The idea of a rewards-based learning system is something most people can likely relate to. Any dog owner has experienced how much more likely their pet is to perform a trick when it realizes it will get a treat. A reward for an A.I. is similar. A technique often used in designing artificial intelligence is reinforcement learning, which offers a way to teach machines to do things that would be difficult to achieve through explicit instruction.
With reinforcement learning, when the A.I. takes an action, it receives either positive or negative feedback based on the parameters you've given it, and then tries to optimize its actions to receive more positive rewards. However, the reward can’t just be programmed into the A.I. - it has to interact with its environment to learn which actions will be considered good, bad, or neutral. Again, the idea is similar to a dog learning that tricks can earn it treats or praise, but misbehaving could result in punishment.

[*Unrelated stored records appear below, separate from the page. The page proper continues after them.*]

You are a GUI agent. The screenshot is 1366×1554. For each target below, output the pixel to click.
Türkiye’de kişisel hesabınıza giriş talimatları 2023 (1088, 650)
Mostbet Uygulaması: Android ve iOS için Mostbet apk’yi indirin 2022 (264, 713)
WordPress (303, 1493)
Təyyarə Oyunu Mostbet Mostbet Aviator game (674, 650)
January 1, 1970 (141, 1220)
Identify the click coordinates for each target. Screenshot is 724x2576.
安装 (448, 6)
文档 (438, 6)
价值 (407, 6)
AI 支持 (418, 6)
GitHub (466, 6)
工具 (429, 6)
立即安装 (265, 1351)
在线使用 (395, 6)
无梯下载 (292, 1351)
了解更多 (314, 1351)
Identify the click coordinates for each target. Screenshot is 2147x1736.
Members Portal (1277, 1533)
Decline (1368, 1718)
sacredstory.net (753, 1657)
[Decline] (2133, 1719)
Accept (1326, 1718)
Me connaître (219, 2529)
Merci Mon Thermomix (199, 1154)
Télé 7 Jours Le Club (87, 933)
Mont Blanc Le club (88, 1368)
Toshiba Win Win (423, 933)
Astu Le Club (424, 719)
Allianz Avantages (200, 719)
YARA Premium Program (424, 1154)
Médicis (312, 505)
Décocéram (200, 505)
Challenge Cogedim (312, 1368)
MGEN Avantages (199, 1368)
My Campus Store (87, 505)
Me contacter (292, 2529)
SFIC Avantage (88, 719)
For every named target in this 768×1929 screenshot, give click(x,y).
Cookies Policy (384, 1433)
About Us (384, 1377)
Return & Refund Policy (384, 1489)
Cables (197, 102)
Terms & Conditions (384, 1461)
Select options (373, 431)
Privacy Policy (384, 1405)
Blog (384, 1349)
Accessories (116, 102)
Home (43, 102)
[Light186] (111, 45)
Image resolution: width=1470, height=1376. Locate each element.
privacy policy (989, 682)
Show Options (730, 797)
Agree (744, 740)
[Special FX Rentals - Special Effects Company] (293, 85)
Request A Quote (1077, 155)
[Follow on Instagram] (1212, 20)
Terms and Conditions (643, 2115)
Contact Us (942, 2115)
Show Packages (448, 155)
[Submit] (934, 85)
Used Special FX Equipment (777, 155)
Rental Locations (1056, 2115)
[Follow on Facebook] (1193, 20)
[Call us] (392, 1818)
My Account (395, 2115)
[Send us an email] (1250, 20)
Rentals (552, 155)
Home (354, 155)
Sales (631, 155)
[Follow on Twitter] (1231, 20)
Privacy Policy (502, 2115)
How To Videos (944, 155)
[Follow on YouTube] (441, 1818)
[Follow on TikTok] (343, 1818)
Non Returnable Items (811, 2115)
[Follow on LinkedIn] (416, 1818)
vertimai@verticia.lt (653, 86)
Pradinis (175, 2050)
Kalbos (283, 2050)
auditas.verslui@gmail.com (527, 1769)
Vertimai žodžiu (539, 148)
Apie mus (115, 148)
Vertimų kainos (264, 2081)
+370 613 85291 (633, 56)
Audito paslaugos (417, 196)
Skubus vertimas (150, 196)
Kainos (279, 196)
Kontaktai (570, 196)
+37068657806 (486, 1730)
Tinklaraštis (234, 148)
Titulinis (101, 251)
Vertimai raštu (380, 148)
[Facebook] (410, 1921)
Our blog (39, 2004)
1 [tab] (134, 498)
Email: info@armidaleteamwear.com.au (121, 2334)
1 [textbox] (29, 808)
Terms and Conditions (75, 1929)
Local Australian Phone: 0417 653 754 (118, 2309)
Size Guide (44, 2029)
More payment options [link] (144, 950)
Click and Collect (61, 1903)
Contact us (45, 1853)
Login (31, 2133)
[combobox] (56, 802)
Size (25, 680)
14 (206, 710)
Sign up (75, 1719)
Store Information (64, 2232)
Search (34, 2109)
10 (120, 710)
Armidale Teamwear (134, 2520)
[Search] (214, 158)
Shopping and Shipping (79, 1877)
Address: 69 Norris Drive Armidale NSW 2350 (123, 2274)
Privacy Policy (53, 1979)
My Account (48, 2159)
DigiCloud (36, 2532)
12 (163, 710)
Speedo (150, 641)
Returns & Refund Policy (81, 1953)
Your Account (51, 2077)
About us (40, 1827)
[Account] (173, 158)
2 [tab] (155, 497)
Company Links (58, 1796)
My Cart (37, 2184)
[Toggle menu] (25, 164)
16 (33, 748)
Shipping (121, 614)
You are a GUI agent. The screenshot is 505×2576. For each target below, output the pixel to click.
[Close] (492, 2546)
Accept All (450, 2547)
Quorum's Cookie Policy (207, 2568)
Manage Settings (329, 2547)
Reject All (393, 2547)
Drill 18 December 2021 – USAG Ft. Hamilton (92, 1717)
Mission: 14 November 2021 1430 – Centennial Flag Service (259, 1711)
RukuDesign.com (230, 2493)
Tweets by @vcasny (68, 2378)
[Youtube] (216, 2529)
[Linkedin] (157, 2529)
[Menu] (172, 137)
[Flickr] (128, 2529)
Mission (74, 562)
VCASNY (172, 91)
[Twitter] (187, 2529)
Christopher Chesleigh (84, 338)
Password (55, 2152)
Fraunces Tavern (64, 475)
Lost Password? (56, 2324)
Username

The technique was employed by AlphaGo, a program developed by Google researchers to play the ancient board game Go. While the rules of Go are simple, it is hard to explain how to play well, and players normally develop an intuitive aptitude through many hours of practice. The system learned by giving the A.I. agent a positive reward every time it created a successful sequence.
What's even more interesting is when you marry these techniques to try to produce creative outcomes from A.I.s. “There is no reason why machines cannot be curious and creative,” says Jürgen Schmidhuber, a professor at the University of Lugano in Switzerland who performed pioneering research on the type of neural networks used by Google’s researchers, and who has experimented with creativity using reinforcement learning.
Magenta is a Google Brain / Tensorflow project that aims to answer questions around whether A.I. can produce compelling creative outcomes. Watching these experiments continue to unfold and seeing machine learning gain new layers of complexity is fascinating. How will you and your organisation prepare for the onset of evolving machine intelligence?
They use an approach known as reinforcement learning to add simple principles of music theory—avoid repeating a refrain too often, do not play too quickly or slowly, and so on—to the overall learning process. The network receives a positive reward every time it produces a sequence of notes that not only resembles the patterns seen in previous songs, but also adheres to the musical rules it has been given.